In the last six months or so, the behemoth of Q & A sites stackoverflow, decided to change tack and launch a number of other non-computing-language sites. To launch a site in the stackoverflow family, sites have to spend time gathering followers in Area51. Once a site has gained a critical mass, a new StackExchange (SE) site is born.

At present there are around twenty-one SE beta sites. Being rather bored this weekend, I decided to see how these sites are similar/different.

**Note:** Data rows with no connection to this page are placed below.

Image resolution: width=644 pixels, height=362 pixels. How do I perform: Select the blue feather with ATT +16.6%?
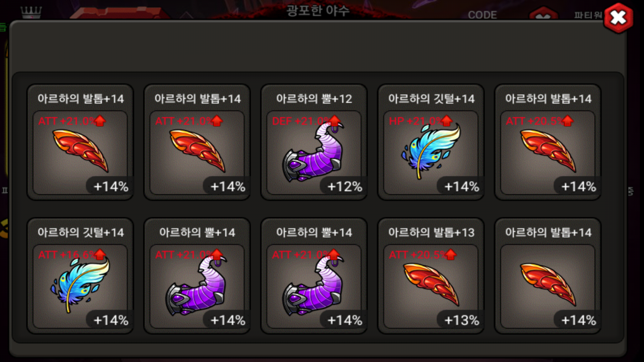coord(80,276)
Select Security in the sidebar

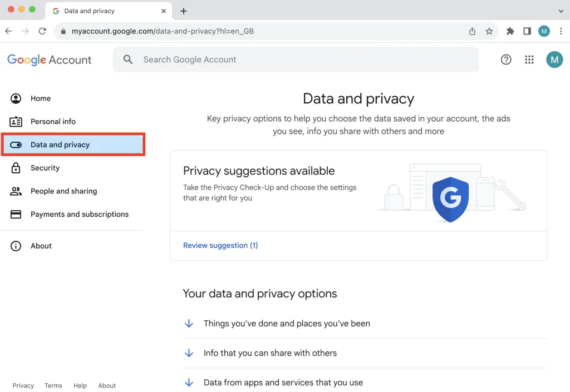[45, 167]
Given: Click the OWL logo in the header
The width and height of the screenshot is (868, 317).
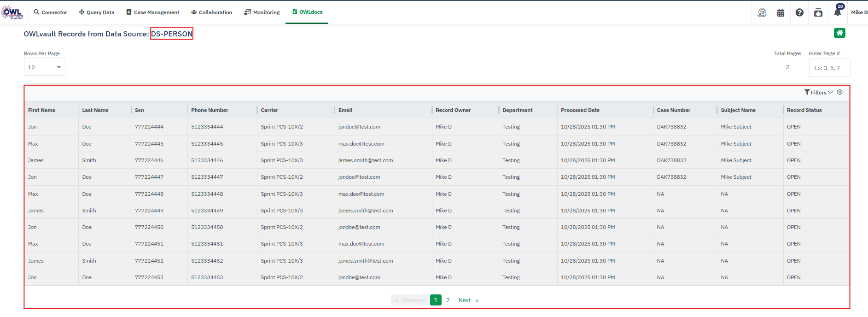Looking at the screenshot, I should 12,12.
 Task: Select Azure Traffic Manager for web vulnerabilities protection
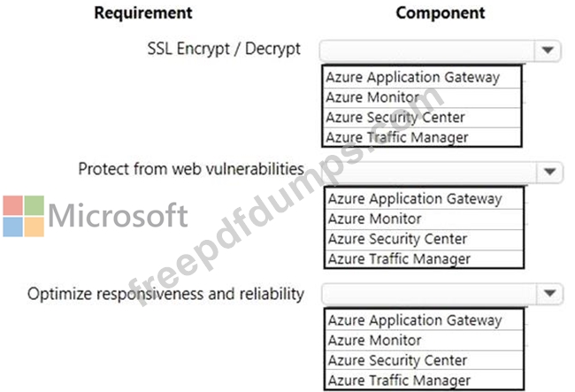pos(424,259)
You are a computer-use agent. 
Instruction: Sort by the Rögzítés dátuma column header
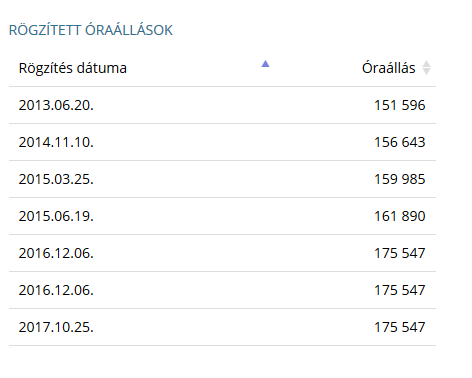73,68
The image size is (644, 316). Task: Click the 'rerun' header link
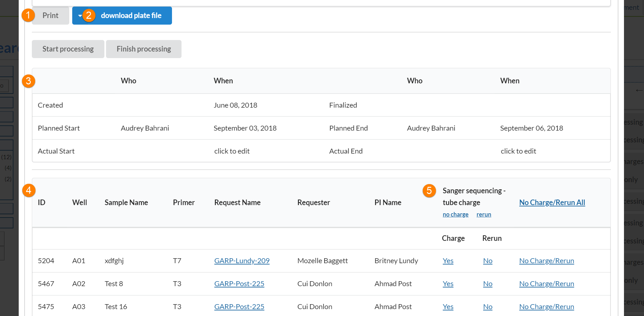(x=484, y=214)

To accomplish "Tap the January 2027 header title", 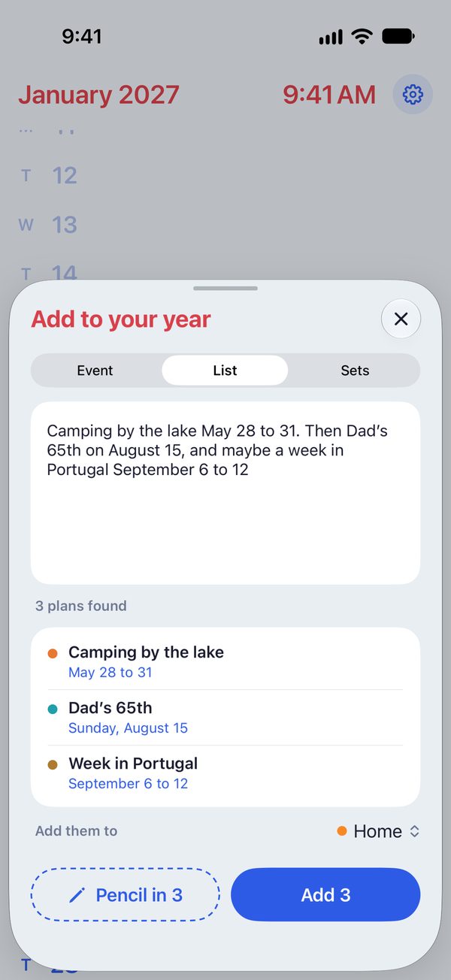I will coord(98,95).
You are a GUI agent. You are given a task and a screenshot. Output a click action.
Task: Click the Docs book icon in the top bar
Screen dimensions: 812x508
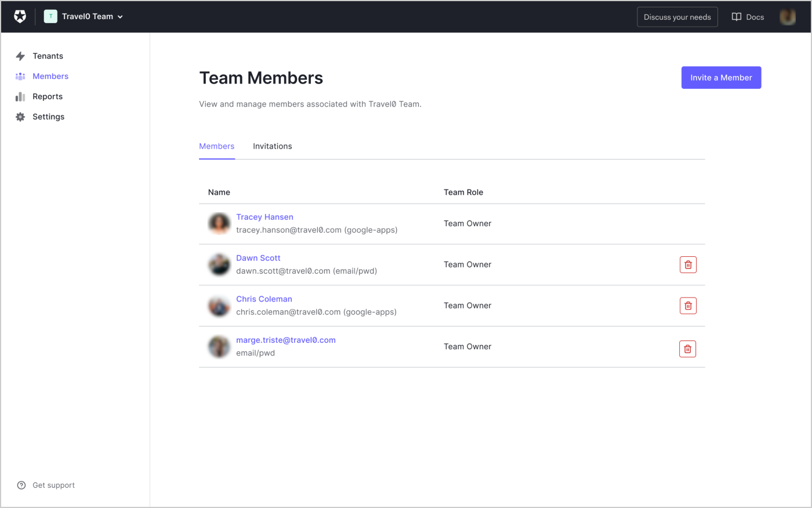click(735, 17)
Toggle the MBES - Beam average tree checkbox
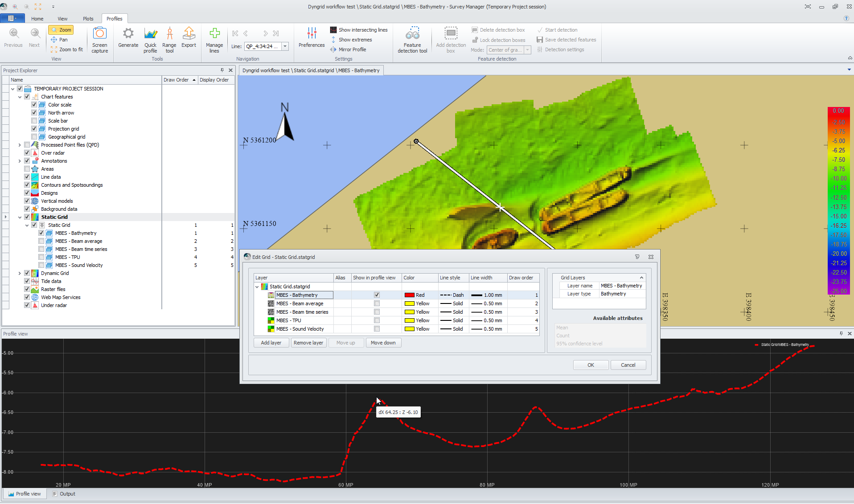The image size is (854, 504). tap(41, 241)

For a first pass, I did something rather basic, but useful none the less.

First, we need to use the stackoverflow api to download some summary statistics for each site:

library(rjson)
#List of current SO beta sites
sites = c("stats", "math","programmers", "webapps", "cooking",
"gamedev", "webmasters", "electronics", "tex", "unix",
"photo", "english", "cstheory", "ui", "apple", "wordpress",
"rpg", "gis", "diy", "bicycles", "android")
sites = sort(sites)
#Create empty vectors to store the downloaded data
qs = numeric(length(sites)); votes = numeric(length(sites));
users = numeric(length(sites)); views = numeric(length(sites));
#Go through each site and download summary statistics
for(i in 1:length(sites)){
stack_url=paste("http://api.",
sites[i],
".stackexchange.com/1.0/stats?key=wF07PVY0Mk2hva6r9UZDyA",
sep="")
z = gzcon(url(stack_url))
y = readLines(z)
sum_stats = fromJSON(paste(y, collapse=""))
qs[i] = sum_stats$statistics[[1]]$total_questions
votes[i] = sum_stats$statistics[[1]]$total_votes
users[i] = sum_stats$statistics[[1]]$total_users
views[i] = sum_stats$statistics[[1]]$views_per_day
close(z)
cat(sites[i],"\n")
}

For each of the twenty-one sites, we now have information on the:

- number of questions;
- number of votes;
- number of users;
- number of views.

An easy “starter for ten” in terms of analysis, is to do some quick principle components:

#Put all the data into a data.frame
df = data.frame(votes, users, views, qs)
#Calculate the PCs
PC.cor = prcomp(df, scale=TRUE)
scores.cor = predict(PC.cor)
plot(scores.cor[,1], scores.cor[,2],
xlab="PC 1",ylab="PC 2", pch=NA,
main="PCA analysis of Beta SO sites")
text(scores.cor[,1], scores.cor[,2], labels=sites)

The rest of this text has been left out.